Avons-nous conscience, pour citer un seul exemple, de l’ampleur de l’eugénisme « démocratique » qui blesse déjà notre société ? Quelle est cette paix que nous voulons préserver si nous fermons les yeux sur ces « étrangers » rejetés par centaines de milliers aux frontières de la vie que sont ces fœtus trisomiques, et autres êtres humains jugés non conformes, indésirables ? Le migrant aussi est très vite traité en bouc émissaire… C’est ce que dit à sa façon le pape François dans Laudato si’ : la personne âgée, la personne handicapée, l’étranger, celui qui vit dans la misère ou sans domicile, et aussi l’embryon humain livré aux laboratoires, tous sont des pauvres à considérer et protéger.
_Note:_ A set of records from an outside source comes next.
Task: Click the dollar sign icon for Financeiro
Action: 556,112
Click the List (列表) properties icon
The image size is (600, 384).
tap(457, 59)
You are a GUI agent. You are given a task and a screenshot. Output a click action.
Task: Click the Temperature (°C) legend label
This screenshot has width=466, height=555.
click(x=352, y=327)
Un tel constat douloureux renvoie sans doute dos à dos les deux finalistes et leurs challengers du premier tour de cette élection présidentielle. Mais il interroge aussi chacun d’entre nous sur les critères qui définissent à nos yeux la paix. Nous la confondons trop vite avec la tranquillité et l’anesthésie de nos consciences, voire la protection de nos biens matériels. Or la paix découle de la justice, qui elle-même émerge de la vérité, à oser regarder en face. Ainsi, même notre légitime souci de sécurité face à la menace terroriste devrait nous éveiller à l’insécurité subie par d’autres êtres humains, dont l’humanité est occultée…
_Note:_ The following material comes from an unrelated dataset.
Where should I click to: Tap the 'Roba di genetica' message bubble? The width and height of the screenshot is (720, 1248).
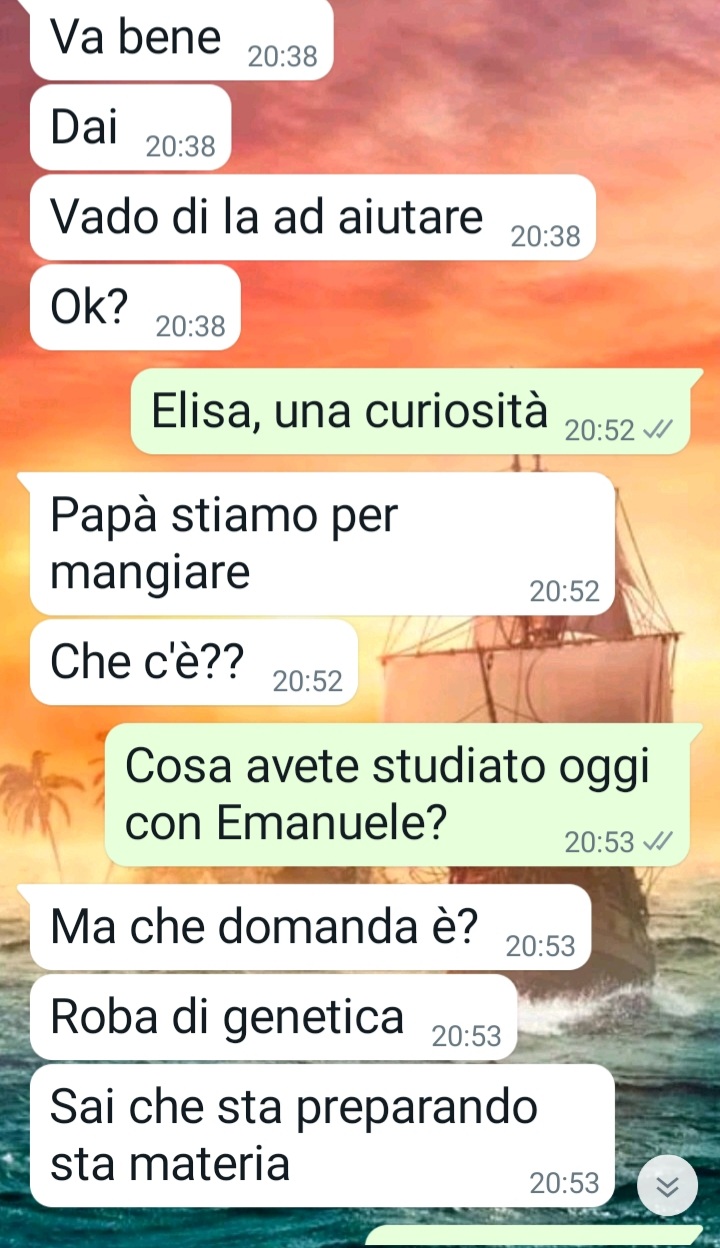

Avec un tel constat, que prévoyez-vous de faire ?

Agir ! Le quinquennat 2017-2022 sera d’autant plus « ouvert » qu’il s’annonce incertain. Les législatives revêtent une importance majeure. Nos équipes vont à la rencontre des candidats. Inlassablement, nous montrons, preuves à l’appui, à quel point une politique de la vie, fondée sur des repères anthropologiques solides, est indispensable… et possible, car attendue par de nombreux Français. Quant à la menace du transhumanisme, elle est au centre de nos préoccupations. C’est l’occasion d’engager avec nous les générations nouvelles, celles qui sont tombées amoureuses du bien commun depuis cinq ans « grâce » à François Hollande. Sans rêver d’un retournement politique immédiat, c’est le travail et les initiatives de ceux qui ont à cœur à la fois la vie, la famille et la solidarité avec les plus fragiles qui peuvent changer la donne à long terme.
Aucune raison de se décourager : la vertu de patience est une urgence. Au désert, si nous voulons survivre, il faut marcher vers le bien.

 

Propos recueillis par Frédéric Aimard

Retrouvez le site du livre : Le temps de l’homme-Pour une révolution de l’écologie humaine (Plon, 2016)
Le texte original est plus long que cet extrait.